## What you have to do
The records below must be duplicated exactly, character for character.

## Records to use
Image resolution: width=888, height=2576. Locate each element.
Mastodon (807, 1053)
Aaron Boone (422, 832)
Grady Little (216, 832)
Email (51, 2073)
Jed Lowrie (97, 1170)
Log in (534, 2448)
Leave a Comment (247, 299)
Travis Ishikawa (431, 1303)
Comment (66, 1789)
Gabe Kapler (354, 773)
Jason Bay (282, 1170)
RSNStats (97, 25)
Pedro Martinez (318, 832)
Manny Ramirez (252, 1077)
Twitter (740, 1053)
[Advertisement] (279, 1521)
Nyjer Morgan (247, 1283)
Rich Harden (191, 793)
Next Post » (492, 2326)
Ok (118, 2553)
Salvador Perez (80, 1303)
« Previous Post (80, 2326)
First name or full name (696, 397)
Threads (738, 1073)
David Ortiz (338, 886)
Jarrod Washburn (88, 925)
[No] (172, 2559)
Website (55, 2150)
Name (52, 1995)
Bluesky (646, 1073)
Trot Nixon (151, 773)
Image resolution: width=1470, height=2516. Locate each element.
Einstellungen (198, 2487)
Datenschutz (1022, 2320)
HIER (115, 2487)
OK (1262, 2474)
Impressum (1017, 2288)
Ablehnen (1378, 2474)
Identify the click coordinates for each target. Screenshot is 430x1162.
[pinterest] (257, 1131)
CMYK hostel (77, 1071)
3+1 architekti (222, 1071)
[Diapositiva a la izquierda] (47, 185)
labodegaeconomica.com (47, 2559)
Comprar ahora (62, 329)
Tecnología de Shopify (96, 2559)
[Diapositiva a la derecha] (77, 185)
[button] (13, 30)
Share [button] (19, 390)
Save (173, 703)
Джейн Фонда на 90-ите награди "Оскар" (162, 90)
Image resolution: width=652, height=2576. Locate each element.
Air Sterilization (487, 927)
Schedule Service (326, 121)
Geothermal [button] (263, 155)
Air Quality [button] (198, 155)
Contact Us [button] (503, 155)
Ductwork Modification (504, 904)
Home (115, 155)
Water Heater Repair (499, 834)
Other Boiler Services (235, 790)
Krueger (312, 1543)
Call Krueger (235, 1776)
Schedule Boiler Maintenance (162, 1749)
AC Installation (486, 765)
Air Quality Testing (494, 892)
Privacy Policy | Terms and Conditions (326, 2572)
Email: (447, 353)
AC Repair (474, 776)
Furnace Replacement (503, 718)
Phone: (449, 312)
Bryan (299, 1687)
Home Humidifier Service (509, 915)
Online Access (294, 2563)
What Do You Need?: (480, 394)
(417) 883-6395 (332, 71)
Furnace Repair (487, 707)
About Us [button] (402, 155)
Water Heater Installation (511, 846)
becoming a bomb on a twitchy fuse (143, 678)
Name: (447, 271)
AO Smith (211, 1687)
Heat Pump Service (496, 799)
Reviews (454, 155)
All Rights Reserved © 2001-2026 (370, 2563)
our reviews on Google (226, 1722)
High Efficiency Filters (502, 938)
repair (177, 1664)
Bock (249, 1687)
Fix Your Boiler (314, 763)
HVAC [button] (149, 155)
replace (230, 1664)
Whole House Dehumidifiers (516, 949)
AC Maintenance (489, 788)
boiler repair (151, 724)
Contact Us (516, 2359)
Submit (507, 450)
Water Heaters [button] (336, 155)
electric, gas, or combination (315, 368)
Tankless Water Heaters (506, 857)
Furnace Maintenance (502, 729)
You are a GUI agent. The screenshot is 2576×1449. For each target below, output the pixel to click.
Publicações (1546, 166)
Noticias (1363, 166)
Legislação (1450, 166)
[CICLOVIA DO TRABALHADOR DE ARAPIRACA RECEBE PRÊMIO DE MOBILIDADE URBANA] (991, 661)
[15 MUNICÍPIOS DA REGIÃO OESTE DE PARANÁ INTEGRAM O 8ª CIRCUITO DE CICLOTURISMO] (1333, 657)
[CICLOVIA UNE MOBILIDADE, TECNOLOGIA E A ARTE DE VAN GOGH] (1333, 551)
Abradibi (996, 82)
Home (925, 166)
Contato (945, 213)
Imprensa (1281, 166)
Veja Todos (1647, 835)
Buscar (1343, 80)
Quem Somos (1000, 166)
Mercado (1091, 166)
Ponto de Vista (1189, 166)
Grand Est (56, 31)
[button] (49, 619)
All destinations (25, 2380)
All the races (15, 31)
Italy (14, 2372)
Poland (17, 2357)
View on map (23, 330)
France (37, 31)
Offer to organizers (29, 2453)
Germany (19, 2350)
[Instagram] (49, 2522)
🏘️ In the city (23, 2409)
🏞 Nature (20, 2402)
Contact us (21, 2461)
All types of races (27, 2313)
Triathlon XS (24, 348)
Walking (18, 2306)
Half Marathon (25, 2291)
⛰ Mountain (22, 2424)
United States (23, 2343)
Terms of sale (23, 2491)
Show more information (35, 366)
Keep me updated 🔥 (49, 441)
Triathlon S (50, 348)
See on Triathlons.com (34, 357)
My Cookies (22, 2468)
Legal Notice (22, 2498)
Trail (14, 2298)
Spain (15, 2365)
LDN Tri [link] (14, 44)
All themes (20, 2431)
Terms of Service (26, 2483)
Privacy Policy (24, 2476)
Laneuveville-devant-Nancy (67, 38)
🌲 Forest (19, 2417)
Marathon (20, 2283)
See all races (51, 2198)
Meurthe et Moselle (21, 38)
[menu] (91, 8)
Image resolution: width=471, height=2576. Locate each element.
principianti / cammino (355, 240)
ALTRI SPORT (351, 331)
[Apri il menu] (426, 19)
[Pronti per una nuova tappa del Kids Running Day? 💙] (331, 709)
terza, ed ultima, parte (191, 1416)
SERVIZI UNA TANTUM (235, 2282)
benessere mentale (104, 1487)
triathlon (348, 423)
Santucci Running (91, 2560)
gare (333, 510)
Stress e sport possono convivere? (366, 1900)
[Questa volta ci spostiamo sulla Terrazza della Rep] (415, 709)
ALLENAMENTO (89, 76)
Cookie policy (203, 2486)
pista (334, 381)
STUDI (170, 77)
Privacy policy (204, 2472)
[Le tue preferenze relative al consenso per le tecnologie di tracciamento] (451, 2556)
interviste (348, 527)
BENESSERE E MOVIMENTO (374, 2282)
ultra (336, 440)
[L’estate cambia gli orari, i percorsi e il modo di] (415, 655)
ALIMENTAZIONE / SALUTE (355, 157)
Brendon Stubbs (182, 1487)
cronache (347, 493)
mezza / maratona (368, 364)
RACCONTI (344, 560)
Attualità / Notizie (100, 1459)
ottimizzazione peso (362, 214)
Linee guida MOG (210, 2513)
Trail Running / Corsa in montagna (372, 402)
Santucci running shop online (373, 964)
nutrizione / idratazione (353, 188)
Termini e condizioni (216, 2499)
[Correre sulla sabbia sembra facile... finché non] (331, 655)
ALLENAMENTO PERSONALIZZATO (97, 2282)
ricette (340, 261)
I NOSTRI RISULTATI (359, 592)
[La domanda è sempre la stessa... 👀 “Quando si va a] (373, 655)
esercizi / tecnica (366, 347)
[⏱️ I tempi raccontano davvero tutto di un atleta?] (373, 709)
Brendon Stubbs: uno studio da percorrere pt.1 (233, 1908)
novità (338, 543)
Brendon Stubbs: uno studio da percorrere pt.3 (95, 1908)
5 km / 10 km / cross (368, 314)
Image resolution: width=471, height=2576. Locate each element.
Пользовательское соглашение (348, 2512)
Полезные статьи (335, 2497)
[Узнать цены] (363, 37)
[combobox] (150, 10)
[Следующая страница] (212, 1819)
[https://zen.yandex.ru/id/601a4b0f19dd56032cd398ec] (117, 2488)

## Response to this exercise
Image resolution: width=888, height=2576. Locate each element.
Mastodon (807, 1053)
Aaron Boone (422, 832)
Grady Little (216, 832)
Email (51, 2073)
Jed Lowrie (97, 1170)
Log in (534, 2448)
Leave a Comment (247, 299)
Travis Ishikawa (431, 1303)
Comment (66, 1789)
Gabe Kapler (354, 773)
Jason Bay (282, 1170)
RSNStats (97, 25)
Pedro Martinez (318, 832)
Manny Ramirez (252, 1077)
Twitter (740, 1053)
[Advertisement] (279, 1521)
Nyjer Morgan (247, 1283)
Rich Harden (191, 793)
Next Post » (492, 2326)
Ok (118, 2553)
Salvador Perez (80, 1303)
« Previous Post (80, 2326)
First name or full name (696, 397)
Threads (738, 1073)
David Ortiz (338, 886)
Jarrod Washburn (88, 925)
[No] (172, 2559)
Website (55, 2150)
Name (52, 1995)
Bluesky (646, 1073)
Trot Nixon (151, 773)
Image resolution: width=1470, height=2516. Locate each element.
Einstellungen (198, 2487)
Datenschutz (1022, 2320)
HIER (115, 2487)
OK (1262, 2474)
Impressum (1017, 2288)
Ablehnen (1378, 2474)
Identify the click coordinates for each target. Screenshot is 430x1162.
[pinterest] (257, 1131)
CMYK hostel (77, 1071)
3+1 architekti (222, 1071)
[Diapositiva a la izquierda] (47, 185)
labodegaeconomica.com (47, 2559)
Comprar ahora (62, 329)
Tecnología de Shopify (96, 2559)
[Diapositiva a la derecha] (77, 185)
[button] (13, 30)
Share [button] (19, 390)
Save (173, 703)
Джейн Фонда на 90-ите награди "Оскар" (162, 90)
Image resolution: width=652, height=2576. Locate each element.
Air Sterilization (487, 927)
Schedule Service (326, 121)
Geothermal [button] (263, 155)
Air Quality [button] (198, 155)
Contact Us [button] (503, 155)
Ductwork Modification (504, 904)
Home (115, 155)
Water Heater Repair (499, 834)
Other Boiler Services (235, 790)
Krueger (312, 1543)
Call Krueger (235, 1776)
Schedule Boiler Maintenance (162, 1749)
AC Installation (486, 765)
Air Quality Testing (494, 892)
Privacy Policy | Terms and Conditions (326, 2572)
Email: (447, 353)
AC Repair (474, 776)
Furnace Replacement (503, 718)
Phone: (449, 312)
Bryan (299, 1687)
Home Humidifier Service (509, 915)
Online Access (294, 2563)
What Do You Need?: (480, 394)
(417) 883-6395 (332, 71)
Furnace Repair (487, 707)
About Us [button] (402, 155)
Water Heater Installation (511, 846)
becoming a bomb on a twitchy fuse (143, 678)
Name: (447, 271)
AO Smith (211, 1687)
Heat Pump Service (496, 799)
Reviews (454, 155)
All Rights Reserved © 2001-2026 (370, 2563)
our reviews on Google (226, 1722)
High Efficiency Filters (502, 938)
repair (177, 1664)
Bock (249, 1687)
Fix Your Boiler (314, 763)
HVAC [button] (149, 155)
replace (230, 1664)
Whole House Dehumidifiers (516, 949)
AC Maintenance (489, 788)
boiler repair (151, 724)
Contact Us (516, 2359)
Submit (507, 450)
Water Heaters [button] (336, 155)
electric, gas, or combination (315, 368)
Tankless Water Heaters (506, 857)
Furnace Maintenance (502, 729)
You are a GUI agent. The screenshot is 2576×1449. For each target below, output the pixel to click.
Publicações (1546, 166)
Noticias (1363, 166)
Legislação (1450, 166)
[CICLOVIA DO TRABALHADOR DE ARAPIRACA RECEBE PRÊMIO DE MOBILIDADE URBANA] (991, 661)
[15 MUNICÍPIOS DA REGIÃO OESTE DE PARANÁ INTEGRAM O 8ª CIRCUITO DE CICLOTURISMO] (1333, 657)
[CICLOVIA UNE MOBILIDADE, TECNOLOGIA E A ARTE DE VAN GOGH] (1333, 551)
Abradibi (996, 82)
Home (925, 166)
Contato (945, 213)
Imprensa (1281, 166)
Veja Todos (1647, 835)
Buscar (1343, 80)
Quem Somos (1000, 166)
Mercado (1091, 166)
Ponto de Vista (1189, 166)
Grand Est (56, 31)
[button] (49, 619)
All destinations (25, 2380)
All the races (15, 31)
Italy (14, 2372)
Poland (17, 2357)
View on map (23, 330)
France (37, 31)
Offer to organizers (29, 2453)
Germany (19, 2350)
[Instagram] (49, 2522)
🏘️ In the city (23, 2409)
🏞 Nature (20, 2402)
Contact us (21, 2461)
All types of races (27, 2313)
Triathlon XS (24, 348)
Walking (18, 2306)
Half Marathon (25, 2291)
⛰ Mountain (22, 2424)
United States (23, 2343)
Terms of sale (23, 2491)
Show more information (35, 366)
Keep me updated 🔥 (49, 441)
Triathlon S (50, 348)
See on Triathlons.com (34, 357)
My Cookies (22, 2468)
Legal Notice (22, 2498)
Trail (14, 2298)
Spain (15, 2365)
LDN Tri [link] (14, 44)
All themes (20, 2431)
Terms of Service (26, 2483)
Privacy Policy (24, 2476)
Laneuveville-devant-Nancy (67, 38)
🌲 Forest (19, 2417)
Marathon (20, 2283)
See all races (51, 2198)
Meurthe et Moselle (21, 38)
[menu] (91, 8)
Image resolution: width=471, height=2576. Locate each element.
principianti / cammino (355, 240)
ALTRI SPORT (351, 331)
[Apri il menu] (426, 19)
[Pronti per una nuova tappa del Kids Running Day? 💙] (331, 709)
terza, ed ultima, parte (191, 1416)
SERVIZI UNA TANTUM (235, 2282)
benessere mentale (104, 1487)
triathlon (348, 423)
Santucci Running (91, 2560)
gare (333, 510)
Stress e sport possono convivere? (366, 1900)
[Questa volta ci spostiamo sulla Terrazza della Rep] (415, 709)
ALLENAMENTO (89, 76)
Cookie policy (203, 2486)
pista (334, 381)
STUDI (170, 77)
Privacy policy (204, 2472)
[Le tue preferenze relative al consenso per le tecnologie di tracciamento] (451, 2556)
interviste (348, 527)
BENESSERE E MOVIMENTO (374, 2282)
ultra (336, 440)
[L’estate cambia gli orari, i percorsi e il modo di] (415, 655)
ALIMENTAZIONE / SALUTE (355, 157)
Brendon Stubbs (182, 1487)
cronache (347, 493)
mezza / maratona (368, 364)
RACCONTI (344, 560)
Attualità / Notizie (100, 1459)
ottimizzazione peso (362, 214)
Linee guida MOG (210, 2513)
Trail Running / Corsa in montagna (372, 402)
Santucci running shop online (373, 964)
nutrizione / idratazione (353, 188)
Termini e condizioni (216, 2499)
[Correre sulla sabbia sembra facile... finché non] (331, 655)
ALLENAMENTO PERSONALIZZATO (97, 2282)
ricette (340, 261)
I NOSTRI RISULTATI (359, 592)
[La domanda è sempre la stessa... 👀 “Quando si va a] (373, 655)
esercizi / tecnica (366, 347)
[⏱️ I tempi raccontano davvero tutto di un atleta?] (373, 709)
Brendon Stubbs: uno studio da percorrere pt.1 (233, 1908)
novità (338, 543)
Brendon Stubbs: uno studio da percorrere pt.3 (95, 1908)
5 km / 10 km / cross (368, 314)
Image resolution: width=471, height=2576. Locate each element.
Пользовательское соглашение (348, 2512)
Полезные статьи (335, 2497)
[Узнать цены] (363, 37)
[combobox] (150, 10)
[Следующая страница] (212, 1819)
[https://zen.yandex.ru/id/601a4b0f19dd56032cd398ec] (117, 2488)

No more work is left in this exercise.